Take the lines below beginning at the line that has "Given: Click the Seat Dimensions label" and stopping after the line that has "Click the multiline expand icon in filter box", and print them exactly as they are, with no other lines.

Given data:
Start of Block
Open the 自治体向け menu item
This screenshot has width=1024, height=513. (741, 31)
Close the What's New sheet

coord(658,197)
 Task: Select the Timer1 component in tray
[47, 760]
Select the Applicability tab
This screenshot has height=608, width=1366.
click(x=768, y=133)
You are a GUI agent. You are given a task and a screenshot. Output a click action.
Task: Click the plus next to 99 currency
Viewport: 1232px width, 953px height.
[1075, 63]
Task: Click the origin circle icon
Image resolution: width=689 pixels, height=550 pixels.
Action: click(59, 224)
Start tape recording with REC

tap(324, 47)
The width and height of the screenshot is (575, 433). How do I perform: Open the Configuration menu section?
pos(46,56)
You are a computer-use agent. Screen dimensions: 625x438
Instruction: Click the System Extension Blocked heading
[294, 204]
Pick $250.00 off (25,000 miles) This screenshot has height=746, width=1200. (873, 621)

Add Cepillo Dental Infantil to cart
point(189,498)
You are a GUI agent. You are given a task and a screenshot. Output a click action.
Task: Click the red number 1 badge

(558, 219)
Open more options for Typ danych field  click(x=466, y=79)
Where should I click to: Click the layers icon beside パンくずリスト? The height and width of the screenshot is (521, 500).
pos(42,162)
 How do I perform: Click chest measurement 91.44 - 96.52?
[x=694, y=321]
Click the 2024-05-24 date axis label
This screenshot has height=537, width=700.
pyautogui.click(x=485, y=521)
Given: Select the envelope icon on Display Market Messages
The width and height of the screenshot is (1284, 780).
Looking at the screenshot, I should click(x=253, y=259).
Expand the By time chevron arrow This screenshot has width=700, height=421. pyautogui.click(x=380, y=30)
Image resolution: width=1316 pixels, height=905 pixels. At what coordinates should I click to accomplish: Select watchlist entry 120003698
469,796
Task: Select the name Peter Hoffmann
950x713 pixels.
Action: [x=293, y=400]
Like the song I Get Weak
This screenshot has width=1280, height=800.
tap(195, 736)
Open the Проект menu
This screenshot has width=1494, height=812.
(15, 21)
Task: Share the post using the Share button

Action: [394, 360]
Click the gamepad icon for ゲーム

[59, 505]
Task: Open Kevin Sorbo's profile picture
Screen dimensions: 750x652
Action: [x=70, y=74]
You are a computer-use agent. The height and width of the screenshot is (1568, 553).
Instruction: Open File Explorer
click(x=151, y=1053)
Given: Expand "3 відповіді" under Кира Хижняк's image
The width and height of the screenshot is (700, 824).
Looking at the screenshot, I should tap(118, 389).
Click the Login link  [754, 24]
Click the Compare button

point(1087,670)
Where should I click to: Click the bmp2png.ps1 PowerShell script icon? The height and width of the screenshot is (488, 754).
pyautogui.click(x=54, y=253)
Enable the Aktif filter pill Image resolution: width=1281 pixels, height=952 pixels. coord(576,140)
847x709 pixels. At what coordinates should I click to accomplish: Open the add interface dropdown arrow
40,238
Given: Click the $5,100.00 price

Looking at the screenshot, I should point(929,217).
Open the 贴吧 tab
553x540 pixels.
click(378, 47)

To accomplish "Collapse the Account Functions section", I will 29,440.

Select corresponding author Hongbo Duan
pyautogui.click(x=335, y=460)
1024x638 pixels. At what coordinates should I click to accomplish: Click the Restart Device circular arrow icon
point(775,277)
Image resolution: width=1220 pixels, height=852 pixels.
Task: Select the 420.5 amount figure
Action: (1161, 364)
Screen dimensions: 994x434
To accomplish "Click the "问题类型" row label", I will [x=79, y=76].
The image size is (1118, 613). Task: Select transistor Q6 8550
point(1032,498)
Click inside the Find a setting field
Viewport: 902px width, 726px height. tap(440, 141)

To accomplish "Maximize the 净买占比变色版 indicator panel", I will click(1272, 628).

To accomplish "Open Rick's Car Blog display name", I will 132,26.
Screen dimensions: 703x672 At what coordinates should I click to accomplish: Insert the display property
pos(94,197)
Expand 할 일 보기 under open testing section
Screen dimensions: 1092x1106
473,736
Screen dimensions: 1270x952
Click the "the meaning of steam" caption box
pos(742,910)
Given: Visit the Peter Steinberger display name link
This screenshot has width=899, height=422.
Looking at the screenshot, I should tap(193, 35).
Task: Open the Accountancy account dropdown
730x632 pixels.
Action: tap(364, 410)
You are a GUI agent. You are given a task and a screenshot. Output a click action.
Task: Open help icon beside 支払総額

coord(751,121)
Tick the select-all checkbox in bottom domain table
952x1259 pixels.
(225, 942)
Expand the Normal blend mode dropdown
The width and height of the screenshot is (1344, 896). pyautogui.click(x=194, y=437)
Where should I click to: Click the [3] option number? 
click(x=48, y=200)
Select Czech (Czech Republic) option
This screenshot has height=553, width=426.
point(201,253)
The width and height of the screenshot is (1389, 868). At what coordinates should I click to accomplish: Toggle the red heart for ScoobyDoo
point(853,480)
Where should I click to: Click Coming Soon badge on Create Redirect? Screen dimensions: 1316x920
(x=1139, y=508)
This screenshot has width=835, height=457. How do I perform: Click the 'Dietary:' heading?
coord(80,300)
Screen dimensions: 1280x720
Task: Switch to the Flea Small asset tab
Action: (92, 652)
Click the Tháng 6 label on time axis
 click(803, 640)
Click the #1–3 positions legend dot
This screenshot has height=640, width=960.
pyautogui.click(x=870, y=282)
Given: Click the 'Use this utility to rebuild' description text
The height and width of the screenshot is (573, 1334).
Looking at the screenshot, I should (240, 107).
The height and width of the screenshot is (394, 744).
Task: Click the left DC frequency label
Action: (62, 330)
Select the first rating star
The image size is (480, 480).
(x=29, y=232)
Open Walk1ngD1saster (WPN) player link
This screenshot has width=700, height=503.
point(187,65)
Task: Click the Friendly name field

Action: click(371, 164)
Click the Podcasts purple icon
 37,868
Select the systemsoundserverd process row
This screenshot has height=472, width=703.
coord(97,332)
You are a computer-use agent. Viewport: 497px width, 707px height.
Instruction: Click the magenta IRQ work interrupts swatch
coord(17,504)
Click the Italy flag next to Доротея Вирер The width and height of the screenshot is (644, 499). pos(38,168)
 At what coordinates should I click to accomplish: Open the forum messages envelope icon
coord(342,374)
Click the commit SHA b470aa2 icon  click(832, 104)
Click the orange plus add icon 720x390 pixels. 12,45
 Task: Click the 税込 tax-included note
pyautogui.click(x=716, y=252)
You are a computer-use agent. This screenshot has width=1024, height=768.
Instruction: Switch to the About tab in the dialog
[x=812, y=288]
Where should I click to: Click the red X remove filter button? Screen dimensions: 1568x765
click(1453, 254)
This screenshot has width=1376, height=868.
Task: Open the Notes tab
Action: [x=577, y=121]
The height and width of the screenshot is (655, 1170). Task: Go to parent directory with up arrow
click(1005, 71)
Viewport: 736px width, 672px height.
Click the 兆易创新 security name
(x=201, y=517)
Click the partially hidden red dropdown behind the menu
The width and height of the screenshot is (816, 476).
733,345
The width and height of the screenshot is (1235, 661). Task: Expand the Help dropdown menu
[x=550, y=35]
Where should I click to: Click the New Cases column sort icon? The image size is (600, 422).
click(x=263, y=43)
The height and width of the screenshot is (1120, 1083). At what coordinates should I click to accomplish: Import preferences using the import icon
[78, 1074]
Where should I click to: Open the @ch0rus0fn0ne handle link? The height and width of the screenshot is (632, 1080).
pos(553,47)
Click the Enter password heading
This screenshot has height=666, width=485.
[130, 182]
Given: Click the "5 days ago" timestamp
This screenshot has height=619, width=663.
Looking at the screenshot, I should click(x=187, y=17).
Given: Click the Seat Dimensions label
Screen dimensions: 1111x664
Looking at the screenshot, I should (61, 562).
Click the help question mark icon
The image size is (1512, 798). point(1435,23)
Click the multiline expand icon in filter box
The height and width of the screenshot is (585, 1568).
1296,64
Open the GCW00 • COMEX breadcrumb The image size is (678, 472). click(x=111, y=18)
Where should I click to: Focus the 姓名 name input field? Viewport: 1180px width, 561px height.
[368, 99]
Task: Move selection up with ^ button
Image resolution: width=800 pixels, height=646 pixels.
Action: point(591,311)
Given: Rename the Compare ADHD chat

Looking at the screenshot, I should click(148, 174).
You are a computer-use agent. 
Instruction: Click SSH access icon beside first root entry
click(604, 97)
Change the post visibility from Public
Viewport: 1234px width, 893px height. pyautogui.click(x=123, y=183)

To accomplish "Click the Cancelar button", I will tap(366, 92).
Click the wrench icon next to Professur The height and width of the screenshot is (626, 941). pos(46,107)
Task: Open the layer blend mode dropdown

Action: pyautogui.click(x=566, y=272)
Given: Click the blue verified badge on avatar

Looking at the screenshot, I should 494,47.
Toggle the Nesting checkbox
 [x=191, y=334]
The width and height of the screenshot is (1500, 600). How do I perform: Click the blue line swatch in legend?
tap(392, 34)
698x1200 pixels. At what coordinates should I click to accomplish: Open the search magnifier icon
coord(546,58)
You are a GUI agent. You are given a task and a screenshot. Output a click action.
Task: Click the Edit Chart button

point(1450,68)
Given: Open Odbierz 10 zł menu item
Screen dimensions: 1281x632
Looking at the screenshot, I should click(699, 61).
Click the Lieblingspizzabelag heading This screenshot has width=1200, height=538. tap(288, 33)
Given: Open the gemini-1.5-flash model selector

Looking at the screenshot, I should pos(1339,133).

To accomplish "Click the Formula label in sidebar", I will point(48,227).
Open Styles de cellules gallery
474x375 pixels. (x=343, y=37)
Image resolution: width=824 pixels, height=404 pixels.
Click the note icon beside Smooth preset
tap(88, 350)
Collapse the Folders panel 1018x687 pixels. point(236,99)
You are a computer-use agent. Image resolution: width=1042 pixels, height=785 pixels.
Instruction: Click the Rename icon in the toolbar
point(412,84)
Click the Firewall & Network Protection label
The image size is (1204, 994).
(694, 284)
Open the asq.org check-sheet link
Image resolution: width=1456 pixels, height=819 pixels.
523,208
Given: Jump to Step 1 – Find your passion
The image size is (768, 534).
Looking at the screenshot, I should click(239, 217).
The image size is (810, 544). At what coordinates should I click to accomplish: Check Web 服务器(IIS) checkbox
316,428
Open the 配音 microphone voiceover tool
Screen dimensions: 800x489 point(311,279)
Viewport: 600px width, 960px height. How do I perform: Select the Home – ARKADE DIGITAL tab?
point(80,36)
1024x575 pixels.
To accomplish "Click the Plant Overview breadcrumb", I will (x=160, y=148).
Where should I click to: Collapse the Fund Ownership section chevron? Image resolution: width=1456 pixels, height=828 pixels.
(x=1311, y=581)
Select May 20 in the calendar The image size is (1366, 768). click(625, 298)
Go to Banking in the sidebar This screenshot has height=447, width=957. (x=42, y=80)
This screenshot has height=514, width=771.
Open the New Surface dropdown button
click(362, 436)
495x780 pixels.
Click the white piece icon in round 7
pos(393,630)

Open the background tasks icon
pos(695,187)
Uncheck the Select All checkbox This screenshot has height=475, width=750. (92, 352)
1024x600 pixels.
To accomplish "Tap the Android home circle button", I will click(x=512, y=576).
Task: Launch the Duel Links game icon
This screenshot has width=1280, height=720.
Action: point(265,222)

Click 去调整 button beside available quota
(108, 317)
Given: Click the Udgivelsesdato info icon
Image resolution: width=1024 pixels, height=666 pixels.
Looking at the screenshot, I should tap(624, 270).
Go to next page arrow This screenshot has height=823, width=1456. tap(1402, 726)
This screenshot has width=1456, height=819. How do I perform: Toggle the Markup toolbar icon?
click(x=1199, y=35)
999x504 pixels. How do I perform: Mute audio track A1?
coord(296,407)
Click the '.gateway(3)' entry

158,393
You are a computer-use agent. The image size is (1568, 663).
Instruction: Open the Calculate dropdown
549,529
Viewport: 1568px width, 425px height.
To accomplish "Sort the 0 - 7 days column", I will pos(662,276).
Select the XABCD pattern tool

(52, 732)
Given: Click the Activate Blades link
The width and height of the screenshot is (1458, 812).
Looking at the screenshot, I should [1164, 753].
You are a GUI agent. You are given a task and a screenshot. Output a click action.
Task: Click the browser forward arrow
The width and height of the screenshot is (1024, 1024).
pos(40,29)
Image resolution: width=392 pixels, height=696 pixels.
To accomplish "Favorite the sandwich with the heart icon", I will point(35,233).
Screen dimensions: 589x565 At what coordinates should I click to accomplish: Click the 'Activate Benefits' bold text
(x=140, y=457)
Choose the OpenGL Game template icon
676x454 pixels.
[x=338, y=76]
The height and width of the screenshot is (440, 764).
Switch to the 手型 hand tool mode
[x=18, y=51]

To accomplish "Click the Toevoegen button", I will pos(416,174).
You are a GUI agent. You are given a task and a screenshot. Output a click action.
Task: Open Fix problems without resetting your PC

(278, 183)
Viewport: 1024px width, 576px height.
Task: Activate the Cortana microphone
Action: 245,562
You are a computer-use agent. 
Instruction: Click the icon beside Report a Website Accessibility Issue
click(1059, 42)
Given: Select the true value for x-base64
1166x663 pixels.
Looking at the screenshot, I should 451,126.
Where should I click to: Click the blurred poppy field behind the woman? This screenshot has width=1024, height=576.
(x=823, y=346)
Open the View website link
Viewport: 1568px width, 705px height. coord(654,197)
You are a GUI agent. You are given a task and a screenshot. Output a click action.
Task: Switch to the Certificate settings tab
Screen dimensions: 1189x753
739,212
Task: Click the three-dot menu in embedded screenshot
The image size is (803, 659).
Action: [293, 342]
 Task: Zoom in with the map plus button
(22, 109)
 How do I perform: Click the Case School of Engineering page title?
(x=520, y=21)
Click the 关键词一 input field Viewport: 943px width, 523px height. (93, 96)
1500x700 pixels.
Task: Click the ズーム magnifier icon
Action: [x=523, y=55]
End of Block
Solution below:
Given: Click the Seat Dimensions label
Screen dimensions: 1111x664
Looking at the screenshot, I should (61, 562).
Click the help question mark icon
The image size is (1512, 798). point(1435,23)
Click the multiline expand icon in filter box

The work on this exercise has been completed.